A lot has happened!
Life, the Korean universe, and everything
Elephant in the room. Am I kicking a dead horse by bringing up the discussion of a match fixer again? Hopefully the horse is long dead, which should make it more okay to kick than if it were alive. I know I was asked at some point what I thought about the whole ordeal, and I stand by that it's easy to separate a player's performances from their actions outside the game. Anyone that adored Life's play like I did from roughly 2012 to 2016 should, in my opinion, refrain from burning pictures (I have a signed photograph I snagged at Blizzcon 2015 that's still in my bookshelf. I'm not about that whole throwing stuff away-thing) and crowing for the expulsion from records. I also, in a more nuanced point of view, feel bad for the system that enables that kind of illegal activity. I don't condone matchfixing or make excuses for the players that fall for the allure of quick and easy money, but I also don't find it very hard to envision all the problems that can come with quick fame and hundreds of thousands of dollars suddenly bursting into your bank account with no real guiding figure to keep you straight. I feel bad for young athletes that get banned over doping as well -- because even if they made the decision, there are other factors that people on the sidelines can never see and usually don't want to understand, and I doubt that all of them fully understand the impact of what they are doing. Caught with the wrong people, the risk is of a vicious cycle that can ruin your life -- and I don't think most people want to cheat. Call me naive?

Entries on where items appear
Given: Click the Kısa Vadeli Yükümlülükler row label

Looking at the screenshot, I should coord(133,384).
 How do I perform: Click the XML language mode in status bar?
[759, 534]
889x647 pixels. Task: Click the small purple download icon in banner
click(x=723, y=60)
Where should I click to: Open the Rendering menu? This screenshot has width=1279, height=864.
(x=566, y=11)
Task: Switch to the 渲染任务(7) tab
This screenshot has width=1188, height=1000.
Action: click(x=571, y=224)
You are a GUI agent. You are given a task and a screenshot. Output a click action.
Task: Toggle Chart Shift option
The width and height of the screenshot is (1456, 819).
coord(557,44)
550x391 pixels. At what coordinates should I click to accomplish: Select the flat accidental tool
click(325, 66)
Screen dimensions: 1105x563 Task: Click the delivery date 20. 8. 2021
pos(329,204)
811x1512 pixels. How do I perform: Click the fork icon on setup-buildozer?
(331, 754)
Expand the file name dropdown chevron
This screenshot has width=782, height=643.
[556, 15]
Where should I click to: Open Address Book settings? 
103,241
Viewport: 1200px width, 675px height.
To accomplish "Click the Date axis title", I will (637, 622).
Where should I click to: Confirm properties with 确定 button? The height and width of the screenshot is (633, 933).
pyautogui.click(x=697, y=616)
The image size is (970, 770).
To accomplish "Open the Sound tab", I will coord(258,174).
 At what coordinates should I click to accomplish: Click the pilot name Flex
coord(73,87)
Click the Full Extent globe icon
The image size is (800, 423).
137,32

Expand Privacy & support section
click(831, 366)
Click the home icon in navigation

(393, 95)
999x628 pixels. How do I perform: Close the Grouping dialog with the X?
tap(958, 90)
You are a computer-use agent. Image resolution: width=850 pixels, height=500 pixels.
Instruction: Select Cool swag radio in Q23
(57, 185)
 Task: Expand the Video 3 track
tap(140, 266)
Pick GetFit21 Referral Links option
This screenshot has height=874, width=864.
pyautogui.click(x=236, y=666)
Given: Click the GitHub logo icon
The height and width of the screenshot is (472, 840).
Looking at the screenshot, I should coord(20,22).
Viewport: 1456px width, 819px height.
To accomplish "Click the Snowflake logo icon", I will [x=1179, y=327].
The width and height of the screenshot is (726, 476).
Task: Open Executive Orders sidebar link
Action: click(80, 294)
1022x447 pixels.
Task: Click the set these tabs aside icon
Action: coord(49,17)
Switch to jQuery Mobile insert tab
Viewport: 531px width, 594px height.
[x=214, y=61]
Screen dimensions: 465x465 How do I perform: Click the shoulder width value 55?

▶ [SHORT TASK] Which years are mentioned in the post above? List each one in the order it first appears.

▶ [TASK SOLUTION] 2012, 2016, 2015